This book is immensely helpful for those of us who are confused about why the outcome of our faith tradition hasn't looked much like the kingdom of God that Jesus taught us about. Matt and Ben help us examine the cultural glasses we've brought to Scripture that have obscured Jesus' good news, and they illuminate how Scripture invites us into a healing transformation of ourselves and our communities.

Krispin Mayfield, author of Attached to God

Perhaps we are faithful Christians who have tried Christianity and found it wanting. But what if we were given the wrong lenses with which to view God, the gospel, and life? What if our spiritual eyesight is off? Ben Sternke and Matt Tebbe function as eye doctors offering eight axioms, not formulas, by which to live. These serve as corrective lenses that guide us toward honest and more intimate communion with God and embodiment of the gospel. This book is personal, crystal clear, and especially needed for those of us who long for more, to know and be known by God, and to be disciples of Jesus.

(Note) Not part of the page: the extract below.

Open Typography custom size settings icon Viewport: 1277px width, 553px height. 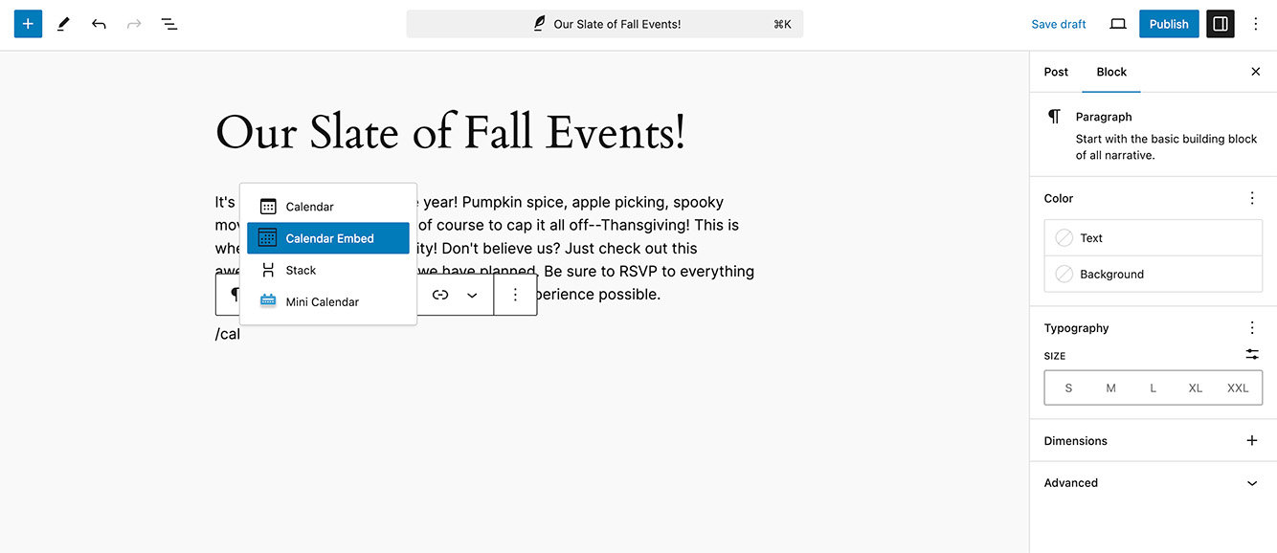tap(1252, 355)
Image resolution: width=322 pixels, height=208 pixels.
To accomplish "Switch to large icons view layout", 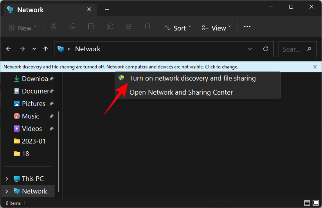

Marlena Graves, author of The Way Up Is Down: Becoming Yourself by Forgetting Yourself

Ben Sternke and Matt Tebbe have hit it out of the park. I've participated in their leadership cohort, which is excellent, and reading their book is the next best thing to being their student and friend. They've put fresh words to Scripture and experience; they help me see Jesus at work in myself and others in fresh ways. A must-read to see why and how authentic spiritual formation must come before we baptize the latest secular trend on leadership.

Mako Nagasawa, director of the Anástasis Center for Christian Education and Ministry

It has been rightfully said that 'most people do not see things the way they are; most see things the way they are.' In this formational resource, Ben and Matt do the hard work for us to help us re-see what has perhaps become stale, familiar, or filtered through the culture in which we live. In it they awaken us to new imagination toward the sacredness of life.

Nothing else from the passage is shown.